Предполагалось, что, узнав истину о предопределении, мы должны были испытать благодарность – благодарность Богу за то, что входим в число избранных. Но я обнаружила, что не могу радоваться собственному спасению, когда мириады людей лишены такой привилегии. Я подумывала о том, чтобы стать миссионером, но в свете кальвинистского богословия идея распространять Слово Божие по всему миру оказывалась бессмысленной. Зачем проповедовать Евангелие, если судьба каждого человека уже предрешена? Не делалось исключений и для людей, которые никогда не слышали имени Христа. Кальвин утверждал, что такие люди «не имеют оправдания». Они тоже попадут в ад, даже если у них не было возможности уверовать. Однажды, когда я поделилась своими тревогами по поводу этой доктрины с другим студентом, старшекурсником, входившим во внутренний круг кальвинистов, он заверил меня, что это типичный камень преткновения. Он сказал, что тоже поначалу находил эту доктрину малопривлекательной, и посоветовал прочитать девятую главу Послания к Римлянам. Прочитав ее тем же вечером, я обнаружила, что в ней действительно были изложены все мои претензии. Павел рассматривает аргумент о том, что Бог наказывает тех, кого предопределил к неверию. «Что же скажем? Неужели неправда у Бога?» В его ответе на этот вопрос звучит громовое эхо ответа Иову: «Итак, кого хочет, милует, а кого хочет, ожесточает… А ты кто, человек, что споришь с Богом?»[57]

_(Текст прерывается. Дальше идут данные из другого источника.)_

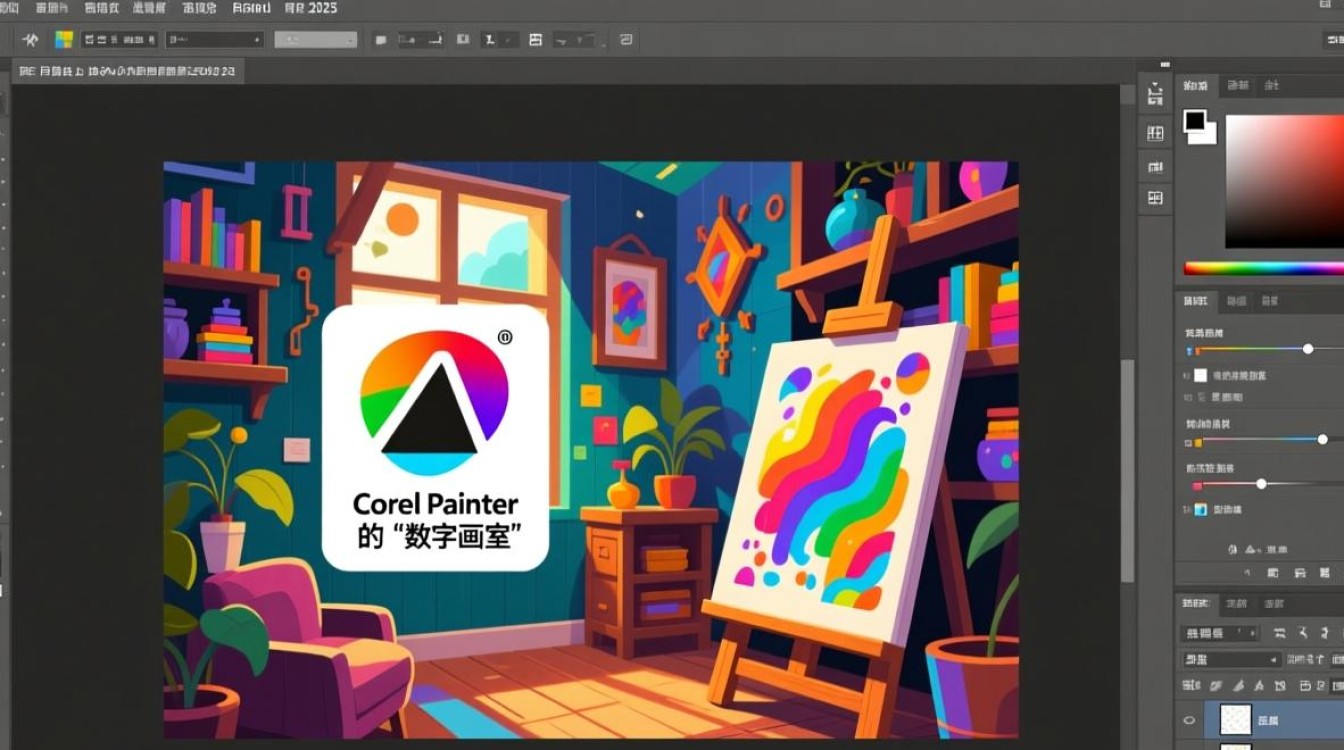1344x750 pixels.
Task: Open the 2025 menu in the menu bar
Action: 313,7
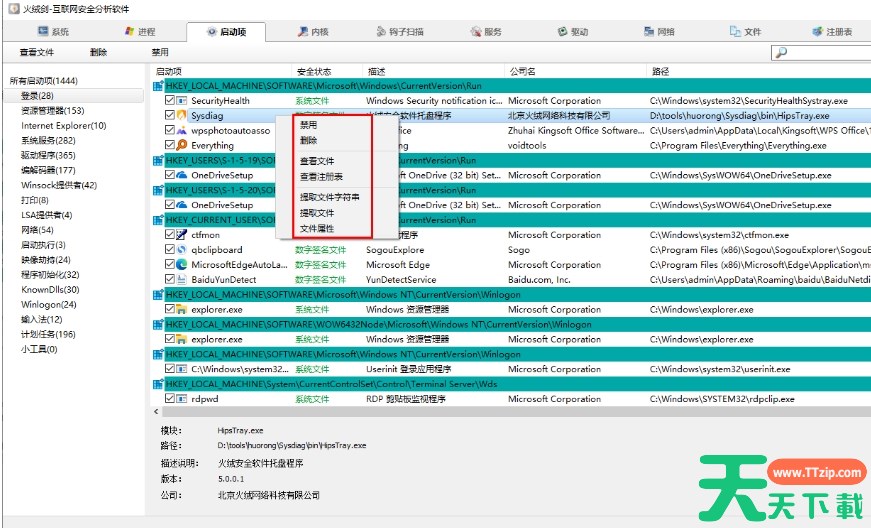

Божественная справедливость была непостижима – или, по словам Лютера, «вполне чужда нам самим». Ее нельзя судить по стандартам земной справедливости, ведь она намного выше человеческого понимания. Но если справедливость непостижима для тех, к кому она обращена, то можно ли это вообще назвать справедливостью? Хотя тогда я еще не знала этих терминов, больше всего в богословии меня пугал волюнтаризм – представление о том, что на Бога не распространяются этические требования или что в высшей реальности, где он пребывает, человеческая мораль теряет смысл. Одним из любимых стихов Кальвина был Пс. 115:3: «Бог наш на небесах; творит все, что хочет»[58]. Я всегда верила, что Бог заповедует нам любить друг друга, так как любовь ценна сама по себе, – как Сократ в платоновском «Евтифроне» говорит, что боги любят благочестие, поскольку оно хорошо, а не благочестие хорошо только потому, что его любят боги. Но Кальвин и Лютер, похоже, считали, что благость Бога сводится к гоббсианскому «кто сильнее, тот и прав».